Não é raro que o fascínio nasça do mistério e da obscuridade, por isso o silêncio é mais erótico do que a tagarelice (o amor cortês, à distância, era pobríssimo em palavras). A máscara nietzscheana (“tudo o que é profundo ama a máscara”), a multiplicação de linhas de vida em Fernando Pessoa, o mais recente estilo hermético da escrita de Lobo Antunes. Um não querer dar-se a entender, porque nos vulgarizamos quando os obstinados pela transparência tomam posse do que somos. Fazer da nossa existência uma obra de arte (Foucault), tão instável e enigmática, instável porque enigmática, quanto inspiradora. O prazer diminui quando se abre o jogo, a alegria da revelação dura pouco, só pode ser fugaz, passa-se a outras coisas quando sabemos tudo. A transparência é anódina, falta-lhe sempre tensão metafísica.

Como refere Byung-Chul Han, “A sociedade da transparência é um inferno do igual”. (A Sociedade da Transparência) Favorece também a morte sobre a vida, porque sem o desconhecido desaparece a atracção e esvai-se a vitalidade da procura. Roçamos uma tirania da transparência, é moralmente obrigatório “ser franco”, “ser claro”, “ser verdadeiro”, “ser previsível”, não fugir ao que se espera de nós. Por isso, o Porto deve jogar “à Porto” e o Benfica “à Benfica”. E com isto, ai de quem se desviar de si, uma sociedade da transparência era para Rousseau uma sociedade de um controlo e vigilância totais, impondo a cada um o que se espera dele.

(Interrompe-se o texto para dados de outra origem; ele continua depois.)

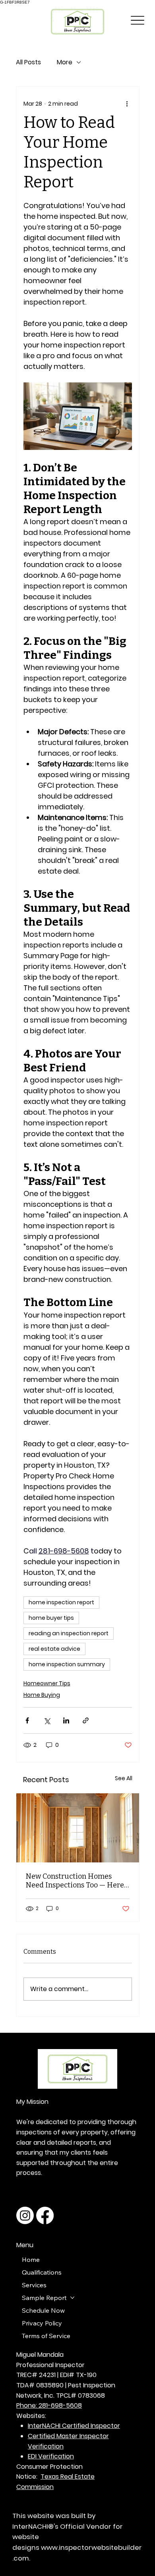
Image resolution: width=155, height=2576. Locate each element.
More (64, 62)
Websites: (31, 2415)
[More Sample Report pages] (72, 2298)
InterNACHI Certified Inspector (74, 2425)
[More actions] (127, 104)
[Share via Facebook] (27, 1720)
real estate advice (54, 1649)
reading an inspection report (68, 1633)
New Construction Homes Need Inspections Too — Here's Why (77, 1880)
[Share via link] (85, 1720)
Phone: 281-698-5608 (49, 2405)
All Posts (28, 62)
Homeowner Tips (46, 1683)
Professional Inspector (50, 2365)
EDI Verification (51, 2456)
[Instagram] (25, 2215)
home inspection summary (67, 1664)
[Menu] (137, 20)
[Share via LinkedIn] (66, 1720)
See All (123, 1778)
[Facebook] (45, 2215)
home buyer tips (51, 1618)
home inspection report (61, 1602)
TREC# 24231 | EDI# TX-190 (56, 2374)
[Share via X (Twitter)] (46, 1720)
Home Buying (41, 1695)
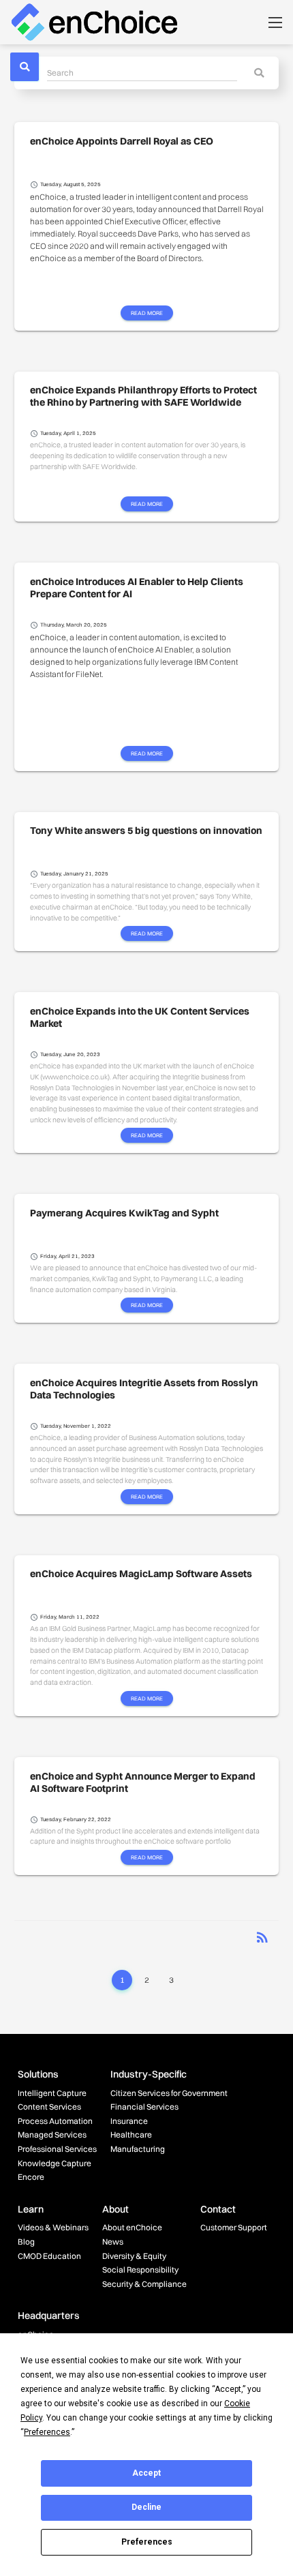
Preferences (146, 2542)
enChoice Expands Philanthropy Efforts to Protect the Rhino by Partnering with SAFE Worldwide (143, 396)
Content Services (49, 2106)
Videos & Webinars (53, 2227)
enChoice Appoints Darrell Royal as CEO (121, 141)
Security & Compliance (144, 2284)
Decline (146, 2507)
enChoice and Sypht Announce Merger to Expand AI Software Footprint (143, 1782)
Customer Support (233, 2227)
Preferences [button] (47, 2432)
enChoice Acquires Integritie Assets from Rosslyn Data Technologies (144, 1389)
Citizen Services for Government (169, 2093)
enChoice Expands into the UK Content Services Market (139, 1017)
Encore (31, 2177)
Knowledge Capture (54, 2163)
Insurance (129, 2121)
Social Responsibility (140, 2269)
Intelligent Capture (52, 2093)
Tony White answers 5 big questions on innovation (146, 830)
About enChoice (132, 2227)
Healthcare (131, 2134)
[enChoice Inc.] (94, 21)
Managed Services (52, 2134)
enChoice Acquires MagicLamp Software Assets (141, 1574)
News (112, 2241)
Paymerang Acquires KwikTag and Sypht (124, 1213)
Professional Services (57, 2149)
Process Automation (55, 2121)
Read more (147, 312)
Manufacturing (137, 2149)
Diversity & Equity (134, 2256)
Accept (146, 2473)
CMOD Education (49, 2256)
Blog (26, 2241)
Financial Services (144, 2106)
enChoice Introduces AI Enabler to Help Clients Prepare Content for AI (136, 587)
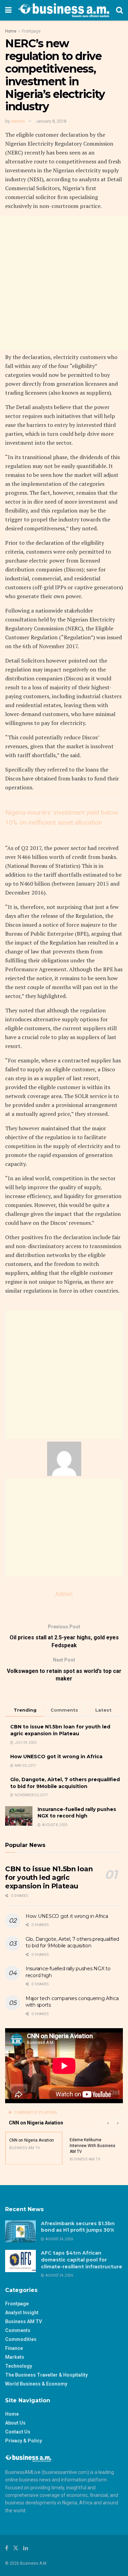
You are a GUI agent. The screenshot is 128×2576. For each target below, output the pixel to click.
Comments (17, 2330)
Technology (18, 2366)
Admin (18, 121)
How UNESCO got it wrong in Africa (56, 1756)
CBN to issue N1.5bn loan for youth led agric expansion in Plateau (60, 1730)
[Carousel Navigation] (112, 2122)
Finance (14, 2348)
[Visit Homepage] (63, 10)
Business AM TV (23, 2321)
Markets (14, 2357)
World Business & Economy (36, 2384)
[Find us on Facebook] (6, 2548)
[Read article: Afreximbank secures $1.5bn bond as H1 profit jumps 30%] (20, 2231)
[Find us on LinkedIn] (25, 2548)
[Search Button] (119, 10)
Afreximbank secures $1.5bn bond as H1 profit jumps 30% (78, 2226)
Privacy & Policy (23, 2440)
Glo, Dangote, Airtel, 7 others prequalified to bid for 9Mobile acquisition (65, 1782)
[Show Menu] (8, 10)
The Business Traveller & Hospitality (46, 2375)
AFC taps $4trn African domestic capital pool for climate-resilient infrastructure (81, 2259)
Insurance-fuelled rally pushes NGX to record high (77, 1812)
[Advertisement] (64, 283)
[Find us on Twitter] (15, 2548)
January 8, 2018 (51, 121)
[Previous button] (107, 2122)
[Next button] (118, 2122)
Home (10, 31)
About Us (15, 2423)
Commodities (21, 2339)
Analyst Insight (22, 2312)
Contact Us (17, 2432)
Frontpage (31, 31)
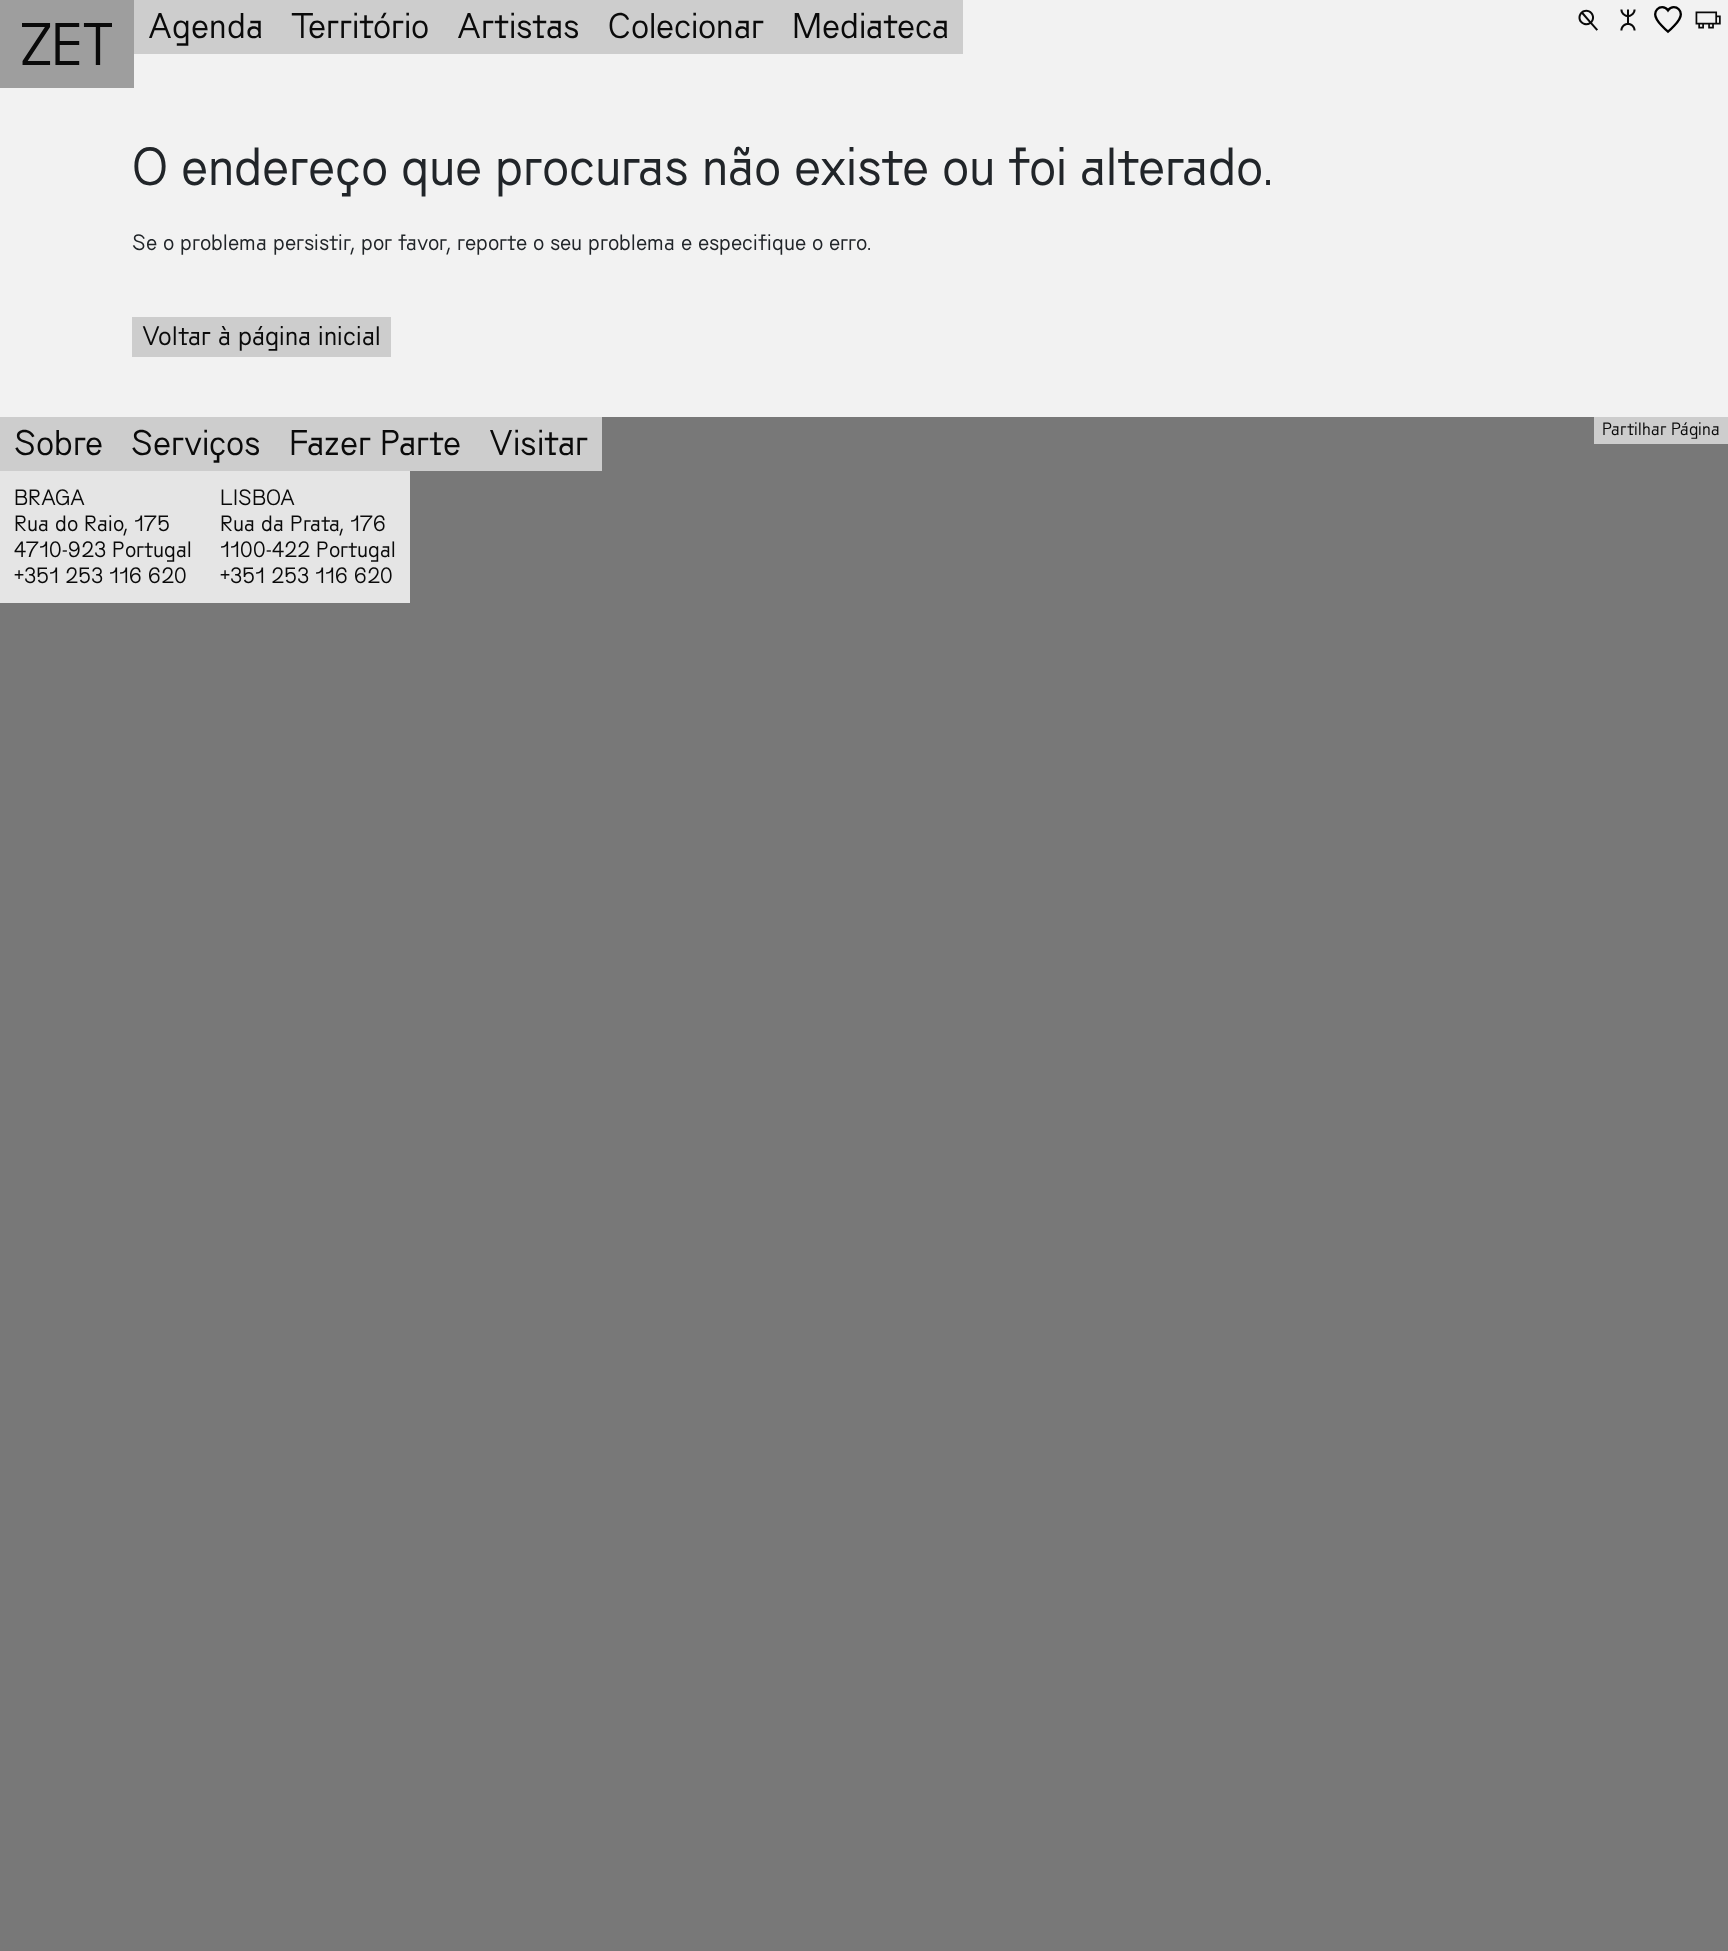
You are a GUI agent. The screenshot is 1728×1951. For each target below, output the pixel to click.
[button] (1588, 20)
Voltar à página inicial (261, 336)
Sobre (58, 443)
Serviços (196, 443)
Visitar (538, 443)
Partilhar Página (1661, 429)
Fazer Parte (375, 443)
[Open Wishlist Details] (1668, 20)
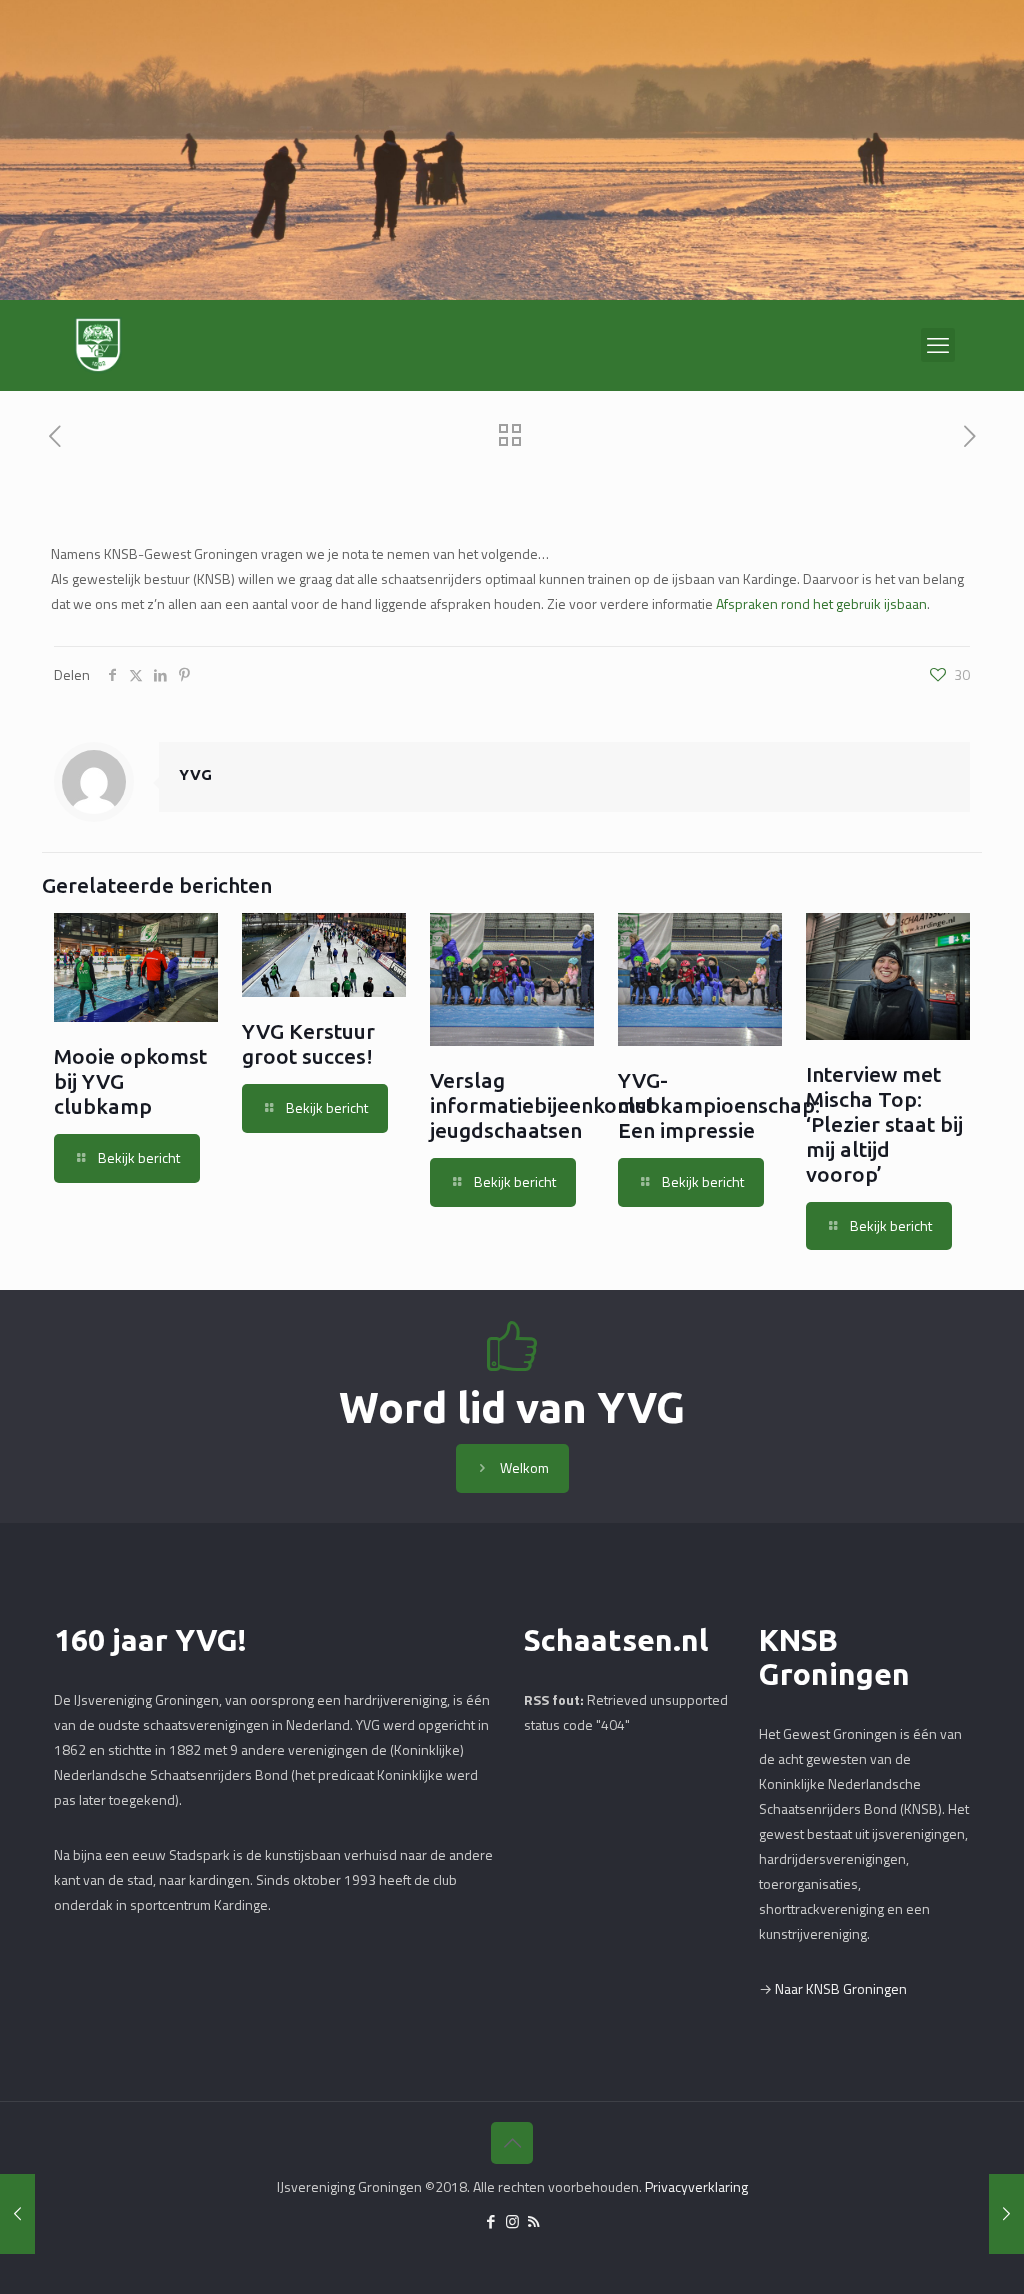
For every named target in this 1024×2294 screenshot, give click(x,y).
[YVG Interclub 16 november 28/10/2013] (17, 2214)
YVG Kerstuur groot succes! (308, 1043)
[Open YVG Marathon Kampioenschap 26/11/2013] (1006, 2214)
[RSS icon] (533, 2221)
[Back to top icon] (512, 2143)
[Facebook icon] (491, 2221)
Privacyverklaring (696, 2186)
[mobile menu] (938, 345)
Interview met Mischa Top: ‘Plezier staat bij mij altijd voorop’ (884, 1124)
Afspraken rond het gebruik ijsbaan (821, 603)
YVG (195, 774)
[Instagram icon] (512, 2221)
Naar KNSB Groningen (841, 1988)
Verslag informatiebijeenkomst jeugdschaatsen (542, 1105)
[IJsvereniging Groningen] (98, 345)
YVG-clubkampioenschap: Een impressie (719, 1105)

Pelo contrário, a tautologia quase paradoxal nietzscheana do “torna-te o que és” indica um processo de construção, e desconstrução, de si, de permanente auto-superação, saltando de camada em camada, até chegar à maior das complexidades (maior da aberturas), em que, como diz nas Cartas da Loucura, ele já é “cada nome da história”. Mesmo em Kant, o sublime está além de toda a representação, sentido fiscalizado pelo entendimento, que é o “conheço bem” ou “fiquei a conhecer”.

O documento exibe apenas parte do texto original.